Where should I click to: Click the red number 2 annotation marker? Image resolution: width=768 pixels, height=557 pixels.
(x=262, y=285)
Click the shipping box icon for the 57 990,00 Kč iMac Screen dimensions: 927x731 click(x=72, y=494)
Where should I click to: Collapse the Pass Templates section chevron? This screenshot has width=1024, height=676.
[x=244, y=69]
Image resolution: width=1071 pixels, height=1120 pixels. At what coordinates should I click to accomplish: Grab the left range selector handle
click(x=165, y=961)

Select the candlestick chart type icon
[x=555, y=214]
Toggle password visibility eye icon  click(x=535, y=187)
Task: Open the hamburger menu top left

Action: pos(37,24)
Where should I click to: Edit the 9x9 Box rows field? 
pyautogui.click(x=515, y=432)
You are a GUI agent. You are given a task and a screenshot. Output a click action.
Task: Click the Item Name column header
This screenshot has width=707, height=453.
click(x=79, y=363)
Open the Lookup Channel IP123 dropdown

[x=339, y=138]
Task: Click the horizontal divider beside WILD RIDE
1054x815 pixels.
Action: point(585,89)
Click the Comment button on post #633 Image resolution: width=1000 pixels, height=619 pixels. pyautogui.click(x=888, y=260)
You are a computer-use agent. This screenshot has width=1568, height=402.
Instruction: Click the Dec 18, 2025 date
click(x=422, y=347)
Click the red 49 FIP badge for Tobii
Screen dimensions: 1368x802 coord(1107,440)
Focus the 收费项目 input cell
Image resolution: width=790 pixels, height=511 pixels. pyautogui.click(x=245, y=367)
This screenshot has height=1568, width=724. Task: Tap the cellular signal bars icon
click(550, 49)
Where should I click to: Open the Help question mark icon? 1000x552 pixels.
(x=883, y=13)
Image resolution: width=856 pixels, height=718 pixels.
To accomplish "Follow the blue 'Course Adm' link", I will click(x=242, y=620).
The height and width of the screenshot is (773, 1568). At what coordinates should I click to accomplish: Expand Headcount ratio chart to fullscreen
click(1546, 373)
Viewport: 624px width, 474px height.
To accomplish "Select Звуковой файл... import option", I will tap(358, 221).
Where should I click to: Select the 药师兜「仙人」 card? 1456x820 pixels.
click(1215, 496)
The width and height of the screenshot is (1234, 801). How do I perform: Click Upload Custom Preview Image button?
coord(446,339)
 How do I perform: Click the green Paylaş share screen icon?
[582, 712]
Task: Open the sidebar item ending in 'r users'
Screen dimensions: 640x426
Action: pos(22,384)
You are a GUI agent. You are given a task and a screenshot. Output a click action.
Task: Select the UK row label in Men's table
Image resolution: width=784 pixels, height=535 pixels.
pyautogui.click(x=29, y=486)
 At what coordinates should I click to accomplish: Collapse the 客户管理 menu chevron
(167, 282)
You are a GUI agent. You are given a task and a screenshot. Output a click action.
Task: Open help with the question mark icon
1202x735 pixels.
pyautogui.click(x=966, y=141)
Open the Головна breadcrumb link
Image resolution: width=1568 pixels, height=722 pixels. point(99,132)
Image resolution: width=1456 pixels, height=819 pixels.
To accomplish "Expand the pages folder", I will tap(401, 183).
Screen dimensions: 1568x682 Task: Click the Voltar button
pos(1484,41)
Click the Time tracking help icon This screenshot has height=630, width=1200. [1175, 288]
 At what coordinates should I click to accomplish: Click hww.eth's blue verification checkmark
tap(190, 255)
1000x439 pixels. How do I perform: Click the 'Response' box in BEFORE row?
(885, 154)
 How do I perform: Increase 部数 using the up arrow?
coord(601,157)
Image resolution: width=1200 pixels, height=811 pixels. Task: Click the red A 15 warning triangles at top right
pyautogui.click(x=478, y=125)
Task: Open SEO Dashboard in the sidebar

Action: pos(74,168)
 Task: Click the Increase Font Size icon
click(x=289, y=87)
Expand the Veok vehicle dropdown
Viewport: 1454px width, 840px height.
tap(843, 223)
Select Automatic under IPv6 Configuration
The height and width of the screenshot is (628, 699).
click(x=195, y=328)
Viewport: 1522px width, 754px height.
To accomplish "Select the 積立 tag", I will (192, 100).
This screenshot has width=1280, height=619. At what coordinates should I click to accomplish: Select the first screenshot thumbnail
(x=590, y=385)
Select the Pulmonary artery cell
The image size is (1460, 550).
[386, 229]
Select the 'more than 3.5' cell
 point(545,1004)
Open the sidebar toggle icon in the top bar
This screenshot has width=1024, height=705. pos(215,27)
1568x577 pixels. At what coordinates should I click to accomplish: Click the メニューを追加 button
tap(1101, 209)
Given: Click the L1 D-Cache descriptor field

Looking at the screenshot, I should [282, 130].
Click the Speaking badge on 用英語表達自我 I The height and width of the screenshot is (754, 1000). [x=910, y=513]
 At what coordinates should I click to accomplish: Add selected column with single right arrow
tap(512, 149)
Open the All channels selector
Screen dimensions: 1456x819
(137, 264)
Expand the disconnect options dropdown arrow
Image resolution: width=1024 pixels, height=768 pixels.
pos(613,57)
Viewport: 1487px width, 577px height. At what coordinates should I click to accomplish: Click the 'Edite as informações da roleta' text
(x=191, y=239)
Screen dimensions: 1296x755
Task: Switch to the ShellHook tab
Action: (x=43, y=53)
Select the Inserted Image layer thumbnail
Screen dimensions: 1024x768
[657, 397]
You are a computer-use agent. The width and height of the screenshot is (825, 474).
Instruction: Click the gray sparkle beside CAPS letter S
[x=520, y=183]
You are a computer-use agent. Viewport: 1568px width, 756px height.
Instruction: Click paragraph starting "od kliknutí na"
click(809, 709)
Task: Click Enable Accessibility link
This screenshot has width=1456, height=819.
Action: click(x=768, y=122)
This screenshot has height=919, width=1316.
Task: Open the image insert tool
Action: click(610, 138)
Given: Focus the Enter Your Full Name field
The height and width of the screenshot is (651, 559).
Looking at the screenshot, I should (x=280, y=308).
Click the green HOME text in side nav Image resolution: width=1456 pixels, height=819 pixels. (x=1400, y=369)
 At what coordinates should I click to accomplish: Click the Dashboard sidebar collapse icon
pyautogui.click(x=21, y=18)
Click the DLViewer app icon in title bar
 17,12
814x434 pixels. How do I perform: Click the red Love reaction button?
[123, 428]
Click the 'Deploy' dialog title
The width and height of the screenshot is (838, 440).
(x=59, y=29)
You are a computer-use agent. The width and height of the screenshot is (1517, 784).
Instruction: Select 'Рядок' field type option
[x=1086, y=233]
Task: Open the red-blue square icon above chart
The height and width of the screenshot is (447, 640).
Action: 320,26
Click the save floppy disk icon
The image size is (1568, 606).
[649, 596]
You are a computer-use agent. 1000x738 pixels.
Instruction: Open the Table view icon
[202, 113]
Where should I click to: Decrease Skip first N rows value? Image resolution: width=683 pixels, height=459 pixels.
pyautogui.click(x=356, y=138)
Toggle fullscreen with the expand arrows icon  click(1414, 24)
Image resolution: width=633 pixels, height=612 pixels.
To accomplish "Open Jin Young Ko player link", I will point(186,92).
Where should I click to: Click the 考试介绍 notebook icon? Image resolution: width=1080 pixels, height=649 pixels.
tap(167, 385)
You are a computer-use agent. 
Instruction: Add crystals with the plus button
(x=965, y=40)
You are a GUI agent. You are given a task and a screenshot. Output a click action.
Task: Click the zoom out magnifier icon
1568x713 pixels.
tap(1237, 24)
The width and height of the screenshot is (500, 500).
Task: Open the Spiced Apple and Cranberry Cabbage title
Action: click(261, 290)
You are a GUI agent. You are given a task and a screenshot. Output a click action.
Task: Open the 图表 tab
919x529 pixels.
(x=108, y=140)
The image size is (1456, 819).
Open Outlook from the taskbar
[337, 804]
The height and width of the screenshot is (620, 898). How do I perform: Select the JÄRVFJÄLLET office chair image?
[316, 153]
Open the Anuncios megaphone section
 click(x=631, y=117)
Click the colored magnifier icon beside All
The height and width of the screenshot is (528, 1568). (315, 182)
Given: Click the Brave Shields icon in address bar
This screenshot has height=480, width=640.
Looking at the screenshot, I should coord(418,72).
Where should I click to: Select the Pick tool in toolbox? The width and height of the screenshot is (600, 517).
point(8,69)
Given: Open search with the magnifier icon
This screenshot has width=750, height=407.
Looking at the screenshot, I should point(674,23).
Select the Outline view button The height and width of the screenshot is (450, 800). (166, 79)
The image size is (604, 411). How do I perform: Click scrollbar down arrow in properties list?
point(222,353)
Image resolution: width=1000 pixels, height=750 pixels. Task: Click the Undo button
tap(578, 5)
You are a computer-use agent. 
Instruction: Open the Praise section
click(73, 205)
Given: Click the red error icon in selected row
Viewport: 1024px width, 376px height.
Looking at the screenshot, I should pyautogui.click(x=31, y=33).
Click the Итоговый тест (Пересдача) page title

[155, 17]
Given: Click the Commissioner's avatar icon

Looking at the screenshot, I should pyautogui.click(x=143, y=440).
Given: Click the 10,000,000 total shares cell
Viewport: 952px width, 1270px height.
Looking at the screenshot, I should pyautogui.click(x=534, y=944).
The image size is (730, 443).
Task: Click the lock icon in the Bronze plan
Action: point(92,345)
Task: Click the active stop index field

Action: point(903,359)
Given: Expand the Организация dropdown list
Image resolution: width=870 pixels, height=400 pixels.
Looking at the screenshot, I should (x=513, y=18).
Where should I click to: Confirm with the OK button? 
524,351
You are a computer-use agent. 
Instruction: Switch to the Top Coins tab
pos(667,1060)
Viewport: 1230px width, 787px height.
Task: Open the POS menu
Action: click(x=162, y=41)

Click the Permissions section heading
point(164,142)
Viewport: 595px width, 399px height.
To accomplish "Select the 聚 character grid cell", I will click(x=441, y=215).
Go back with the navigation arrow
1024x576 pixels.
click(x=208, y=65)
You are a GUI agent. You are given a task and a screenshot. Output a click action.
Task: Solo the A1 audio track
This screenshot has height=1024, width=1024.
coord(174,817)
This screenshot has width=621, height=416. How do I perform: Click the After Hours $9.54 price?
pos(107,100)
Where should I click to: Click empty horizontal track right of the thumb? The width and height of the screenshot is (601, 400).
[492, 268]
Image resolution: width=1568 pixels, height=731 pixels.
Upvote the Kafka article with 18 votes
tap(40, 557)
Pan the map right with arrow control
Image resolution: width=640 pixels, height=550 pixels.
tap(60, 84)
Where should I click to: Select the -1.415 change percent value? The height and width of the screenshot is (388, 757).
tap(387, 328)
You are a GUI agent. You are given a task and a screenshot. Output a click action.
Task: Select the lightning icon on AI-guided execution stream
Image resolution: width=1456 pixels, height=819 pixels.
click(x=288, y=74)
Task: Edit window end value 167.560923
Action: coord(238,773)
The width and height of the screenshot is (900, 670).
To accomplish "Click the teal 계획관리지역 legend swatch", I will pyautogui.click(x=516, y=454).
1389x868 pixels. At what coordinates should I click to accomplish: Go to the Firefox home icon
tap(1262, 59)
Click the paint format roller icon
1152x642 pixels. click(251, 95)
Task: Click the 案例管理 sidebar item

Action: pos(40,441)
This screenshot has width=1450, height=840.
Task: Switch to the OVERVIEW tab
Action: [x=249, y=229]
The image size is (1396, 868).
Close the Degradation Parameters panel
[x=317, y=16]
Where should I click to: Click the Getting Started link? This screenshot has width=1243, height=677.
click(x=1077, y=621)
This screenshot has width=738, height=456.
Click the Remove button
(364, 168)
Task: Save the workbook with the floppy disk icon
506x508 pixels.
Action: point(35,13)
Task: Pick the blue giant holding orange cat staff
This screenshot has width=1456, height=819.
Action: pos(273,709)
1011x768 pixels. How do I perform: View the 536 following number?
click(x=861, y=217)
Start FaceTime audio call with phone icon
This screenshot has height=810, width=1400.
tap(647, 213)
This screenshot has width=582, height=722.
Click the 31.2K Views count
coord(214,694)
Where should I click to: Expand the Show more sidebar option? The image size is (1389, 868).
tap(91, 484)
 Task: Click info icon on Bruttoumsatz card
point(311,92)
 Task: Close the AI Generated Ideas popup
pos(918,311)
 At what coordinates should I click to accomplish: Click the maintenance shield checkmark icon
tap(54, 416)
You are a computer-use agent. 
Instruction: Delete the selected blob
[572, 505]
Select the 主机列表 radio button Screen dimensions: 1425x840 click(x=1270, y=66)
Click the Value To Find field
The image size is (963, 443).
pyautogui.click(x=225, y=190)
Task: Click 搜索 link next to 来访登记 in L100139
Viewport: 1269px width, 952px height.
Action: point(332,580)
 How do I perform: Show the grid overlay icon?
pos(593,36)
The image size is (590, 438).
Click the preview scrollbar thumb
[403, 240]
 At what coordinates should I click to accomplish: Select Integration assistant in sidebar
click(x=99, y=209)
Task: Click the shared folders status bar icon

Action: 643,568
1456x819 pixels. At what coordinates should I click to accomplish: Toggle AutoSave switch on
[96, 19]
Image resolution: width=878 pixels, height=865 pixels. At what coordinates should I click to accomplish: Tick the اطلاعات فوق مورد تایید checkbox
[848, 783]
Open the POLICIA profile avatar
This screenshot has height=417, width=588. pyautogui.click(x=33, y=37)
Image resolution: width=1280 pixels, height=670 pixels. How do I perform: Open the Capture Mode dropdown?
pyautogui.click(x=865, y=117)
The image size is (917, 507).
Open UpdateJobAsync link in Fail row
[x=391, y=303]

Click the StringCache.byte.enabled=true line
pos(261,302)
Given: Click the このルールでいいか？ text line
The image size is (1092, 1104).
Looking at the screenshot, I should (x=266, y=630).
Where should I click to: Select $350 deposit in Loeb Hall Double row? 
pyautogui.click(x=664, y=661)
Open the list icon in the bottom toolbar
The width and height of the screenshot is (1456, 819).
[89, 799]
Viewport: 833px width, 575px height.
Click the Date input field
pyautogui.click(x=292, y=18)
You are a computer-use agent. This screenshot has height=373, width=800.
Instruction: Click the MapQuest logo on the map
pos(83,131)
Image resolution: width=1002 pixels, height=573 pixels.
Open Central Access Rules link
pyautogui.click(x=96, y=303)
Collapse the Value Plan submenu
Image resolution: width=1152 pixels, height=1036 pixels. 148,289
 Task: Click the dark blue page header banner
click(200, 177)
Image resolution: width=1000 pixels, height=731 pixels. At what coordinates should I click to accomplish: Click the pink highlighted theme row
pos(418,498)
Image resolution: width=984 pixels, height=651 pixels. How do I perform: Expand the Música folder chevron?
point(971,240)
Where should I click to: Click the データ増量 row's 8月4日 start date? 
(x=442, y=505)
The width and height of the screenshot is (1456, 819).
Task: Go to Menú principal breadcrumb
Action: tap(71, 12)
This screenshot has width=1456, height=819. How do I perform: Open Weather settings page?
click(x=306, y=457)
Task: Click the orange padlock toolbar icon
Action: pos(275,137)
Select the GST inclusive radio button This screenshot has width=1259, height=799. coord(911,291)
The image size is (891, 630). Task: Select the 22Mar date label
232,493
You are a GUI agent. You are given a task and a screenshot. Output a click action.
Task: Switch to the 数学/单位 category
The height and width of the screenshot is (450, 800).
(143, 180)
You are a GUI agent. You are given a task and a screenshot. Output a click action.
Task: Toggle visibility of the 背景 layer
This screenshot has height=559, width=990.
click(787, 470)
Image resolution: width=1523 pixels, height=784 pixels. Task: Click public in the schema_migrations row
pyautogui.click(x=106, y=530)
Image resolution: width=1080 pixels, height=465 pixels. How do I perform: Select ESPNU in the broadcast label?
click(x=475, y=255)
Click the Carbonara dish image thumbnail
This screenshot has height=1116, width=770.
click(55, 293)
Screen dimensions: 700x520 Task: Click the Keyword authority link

■ **TASK TO CARRY OUT**
Reproduce everything in the listing from the line containing "Task: Open the sidebar" down to the line containing "will (192, 100).", both lines included, without changing a character.

■ **CORRECT ANSWER**
Task: Open the sidebar item ending in 'r users'
Screen dimensions: 640x426
Action: pos(22,384)
You are a GUI agent. You are given a task and a screenshot. Output a click action.
Task: Select the UK row label in Men's table
Image resolution: width=784 pixels, height=535 pixels.
pyautogui.click(x=29, y=486)
 At what coordinates should I click to accomplish: Collapse the 客户管理 menu chevron
(167, 282)
You are a GUI agent. You are given a task and a screenshot. Output a click action.
Task: Open help with the question mark icon
1202x735 pixels.
pyautogui.click(x=966, y=141)
Open the Головна breadcrumb link
Image resolution: width=1568 pixels, height=722 pixels. point(99,132)
Image resolution: width=1456 pixels, height=819 pixels.
To accomplish "Expand the pages folder", I will tap(401, 183).
Screen dimensions: 1568x682 Task: Click the Voltar button
pos(1484,41)
Click the Time tracking help icon This screenshot has height=630, width=1200. [1175, 288]
 At what coordinates should I click to accomplish: Click hww.eth's blue verification checkmark
tap(190, 255)
1000x439 pixels. How do I perform: Click the 'Response' box in BEFORE row?
(885, 154)
 How do I perform: Increase 部数 using the up arrow?
coord(601,157)
Image resolution: width=1200 pixels, height=811 pixels. Task: Click the red A 15 warning triangles at top right
pyautogui.click(x=478, y=125)
Task: Open SEO Dashboard in the sidebar

Action: pos(74,168)
 Task: Click the Increase Font Size icon
click(x=289, y=87)
Expand the Veok vehicle dropdown
Viewport: 1454px width, 840px height.
tap(843, 223)
Select Automatic under IPv6 Configuration
The height and width of the screenshot is (628, 699).
click(x=195, y=328)
Viewport: 1522px width, 754px height.
To accomplish "Select the 積立 tag", I will (192, 100).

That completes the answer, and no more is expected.